寻找连续子数组-优快云博客

http://blog.youkuaiyun.com/yysdsyl/article/details/5421200

题目：

You have given two arrays, say

A: 4, 1, 6, 2, 8, 9, 5, 3, 2, 9, 8, 4, 6
B: 6, 1, 2, 9, 8

where B contains elements which are in A in consecutive locations but may be in any order.
Find their starting and ending indexes in A. (Be careful of duplicate numbers).

answer is （1，5）

先给出代码，再结合代码解释，如下：

[cpp]view plaincopy 
   
 #include <iostream>  
 #include <map>  
   
 using namespace std;  
   
 void FindConsecutiveSubarrLocation(int A[], int lenA, int B[], int lenB)  
 {  
     map<int, int> bmap;  
     map<int, int> windowmap;  
     map<int, int> diffmap;  
     for(int i = 0; i< lenB; i++)  
     {  
         if(bmap.count(B[i]) == 0)  
             bmap[B[i]] = 1;  
         else  
             ++bmap[B[i]];  
         if(windowmap.count(A[i]) == 0)  
             windowmap[A[i]] = 1;  
         else  
             ++windowmap[A[i]];  
     }  
   
     map<int, int>::iterator it = bmap.begin();  
     int sameElement = 0;  
     while(it != bmap.end())  
     {  
         if(windowmap.count((*it).first) != 0)  
         {  
             diffmap[(*it).first] = windowmap[(*it).first] - (*it).second;  
             if(diffmap[(*it).first]  == 0)  
                 sameElement++;  
         }  
         else  
             diffmap[(*it).first] = -(*it).second;;  
         it++;  
     }  
   
     if(sameElement == lenB)  
     {  
         cout<<"----------find one---------"<<endl;  
         cout<<"start index:"<<0<<endl;  
         cout<<"end index:"<<lenB-1<<endl;  
     }  
   
     for(int i = lenB; i < lenA; i++)  
     {  
         if(diffmap.count(A[i-lenB]) != 0)  
         {  
             diffmap[A[i-lenB]]--;  
             if(diffmap[A[i-lenB]] == 0)  
                 sameElement++;  
             else if(diffmap[A[i-lenB]] == -1)  
                 sameElement--;  
         }  
         if(diffmap.count(A[i]) !=0)  
         {  
             diffmap[A[i]]++;  
             if(diffmap[A[i]] == 0)  
                 sameElement++;  
             else if(diffmap[A[i]] == 1)  
                 sameElement--;  
         }  
         if(sameElement == diffmap.size())

━━━━━━━━━━━━━━━━━━━━

**给定练习 1**
关于寻找连续子数组的这篇博文里，示例题目给出的答案是什么？
**给定练习 2**
请抄写关于寻找连续子数组的这篇博文中“先给出代码，再结合代码解释，如下：”与“B[], int lenB)”之间的文字，首尾两处都包括在内。
**给定练习 3**
接着关于寻找连续子数组的这篇博文往下写，从它最后显示的那一句之后开始。

(词语与元素位置数据)
━━━━━━━━━━━━━━━━━━━━

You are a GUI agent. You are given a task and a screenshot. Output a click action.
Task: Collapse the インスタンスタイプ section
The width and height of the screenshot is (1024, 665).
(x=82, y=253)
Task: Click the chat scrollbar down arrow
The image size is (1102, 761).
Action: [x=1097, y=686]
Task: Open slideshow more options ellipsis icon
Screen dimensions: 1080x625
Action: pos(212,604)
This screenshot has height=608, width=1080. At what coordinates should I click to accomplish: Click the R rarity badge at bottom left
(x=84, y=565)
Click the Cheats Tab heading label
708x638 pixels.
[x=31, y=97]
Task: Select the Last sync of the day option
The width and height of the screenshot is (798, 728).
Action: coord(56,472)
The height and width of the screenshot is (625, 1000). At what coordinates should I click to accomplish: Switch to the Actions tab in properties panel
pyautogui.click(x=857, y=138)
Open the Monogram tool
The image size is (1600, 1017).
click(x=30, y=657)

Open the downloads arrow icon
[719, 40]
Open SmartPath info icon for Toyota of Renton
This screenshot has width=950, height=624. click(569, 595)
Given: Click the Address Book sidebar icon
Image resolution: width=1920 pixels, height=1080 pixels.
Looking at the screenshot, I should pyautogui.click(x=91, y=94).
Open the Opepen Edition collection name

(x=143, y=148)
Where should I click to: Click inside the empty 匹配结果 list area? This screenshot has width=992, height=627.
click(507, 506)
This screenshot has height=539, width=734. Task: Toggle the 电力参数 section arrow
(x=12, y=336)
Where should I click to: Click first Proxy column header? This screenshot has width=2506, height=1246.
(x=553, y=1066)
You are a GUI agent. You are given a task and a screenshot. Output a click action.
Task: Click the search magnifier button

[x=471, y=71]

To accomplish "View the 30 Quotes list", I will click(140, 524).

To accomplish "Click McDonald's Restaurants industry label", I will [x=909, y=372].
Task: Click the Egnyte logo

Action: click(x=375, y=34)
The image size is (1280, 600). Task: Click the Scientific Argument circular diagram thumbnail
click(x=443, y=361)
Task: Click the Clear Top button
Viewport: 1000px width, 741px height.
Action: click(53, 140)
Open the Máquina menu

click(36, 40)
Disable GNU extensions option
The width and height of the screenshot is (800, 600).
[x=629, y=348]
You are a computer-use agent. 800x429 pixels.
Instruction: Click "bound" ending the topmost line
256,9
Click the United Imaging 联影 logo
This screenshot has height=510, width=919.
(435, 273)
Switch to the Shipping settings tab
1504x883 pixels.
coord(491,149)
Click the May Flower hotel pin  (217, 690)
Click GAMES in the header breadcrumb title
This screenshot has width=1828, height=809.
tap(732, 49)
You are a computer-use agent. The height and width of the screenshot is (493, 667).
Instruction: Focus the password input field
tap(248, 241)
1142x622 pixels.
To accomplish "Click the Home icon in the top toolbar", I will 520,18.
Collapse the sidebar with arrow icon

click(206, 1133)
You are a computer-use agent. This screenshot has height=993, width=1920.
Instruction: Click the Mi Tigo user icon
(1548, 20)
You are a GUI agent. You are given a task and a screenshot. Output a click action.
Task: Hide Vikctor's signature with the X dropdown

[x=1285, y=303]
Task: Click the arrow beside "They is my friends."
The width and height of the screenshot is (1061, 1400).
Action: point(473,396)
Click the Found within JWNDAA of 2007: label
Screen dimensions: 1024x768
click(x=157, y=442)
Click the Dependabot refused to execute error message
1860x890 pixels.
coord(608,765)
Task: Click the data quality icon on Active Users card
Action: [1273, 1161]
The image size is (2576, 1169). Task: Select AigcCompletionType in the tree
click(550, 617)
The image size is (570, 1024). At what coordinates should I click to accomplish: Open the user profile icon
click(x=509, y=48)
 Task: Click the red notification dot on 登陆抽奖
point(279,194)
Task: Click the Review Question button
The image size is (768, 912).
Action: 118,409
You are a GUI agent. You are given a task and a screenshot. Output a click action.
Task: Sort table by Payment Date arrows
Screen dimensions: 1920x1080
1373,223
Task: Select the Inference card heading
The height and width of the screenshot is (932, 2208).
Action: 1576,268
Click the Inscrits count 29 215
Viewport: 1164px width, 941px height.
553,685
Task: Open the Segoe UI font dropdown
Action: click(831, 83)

━━━━━━━━━━━━━━━━━━━━

**输出 1**
（1，5）

**输出 2**
先给出代码，再结合代码解释，如下：

[cpp]view plaincopy 
   
 #include <iostream>  
 #include <map>  
   
 using namespace std;  
   
 void FindConsecutiveSubarrLocation(int A[], int lenA, int B[], int lenB)

**输出 3**
         {  
             cout<<"----------find one---------"<<endl;  
             cout<<"start index:"<<i-lenB+1<<endl;  
             cout<<"end index:"<<i+1<<endl;  
         }  
     }  
 }  
   
 int main()  
 {  
     int A[] = {4, 1, 2, 1, 8, 9, 2, 1, 2, 9, 8, 4, 6};  
     int B[] = {1, 1, 2, 8, 9};  
     int lenA = sizeof(A)/sizeof(int);  
     int lenB = sizeof(B)/sizeof(int);  
     FindConsecutiveSubarrLocation(A, lenA, B, lenB);  
     return 0;  
 }  

思路：

ex，

int A[] = {4, 1, 2, 1, 8, 9, 5, 3, 2, 9, 8, 4, 6};
int B[] = {1, 1, 2, 8, 9};
int lenA = 13;
int lenB = 5;
map<int,int> bmap;
map<int,int> windowmap;
map<int,int> diffmap;

首先初始化map:
bmap = {1:2, 2:1, 8:1,9:1}
    windowmap = {1:2, 2:1, 4:1,8:1}
    diffmap = {1:0, 2:0, 8:0, 9:-1}
    其中"1: 0" 意味着数组A的当前滑动窗口正好和数组B包含相同数量的"1"，而 " 9:-1" 则表示A当前的滑动窗口和B比较缺少1个"9"。并且我们注意到diffmap和bmap拥有相同的key

代码中的变量"sameElement"代表的是diffmap中有多少pair与bmap匹配, 显然，初始化后的“sameElement”变量值会是3 ( 1:0, 2:0, 8:0 in diffmap).

接下来
在数组A中滑动size为lenB的窗口，没向前滑动一步，只需check滑动窗口左侧划出的元素El和右侧滑入的元素Er，更新diffmap和sameElement，如下：

       if(diffmap.count(A[i-lenB]) != 0)
        {
            diffmap[A[i-lenB]]--;
            if(diffmap[A[i-lenB]] == 0)
                sameElement++;
            else if(diffmap[A[i-lenB]] == -1)
                sameElement--;
        }
        if(diffmap.count(A[i]) !=0)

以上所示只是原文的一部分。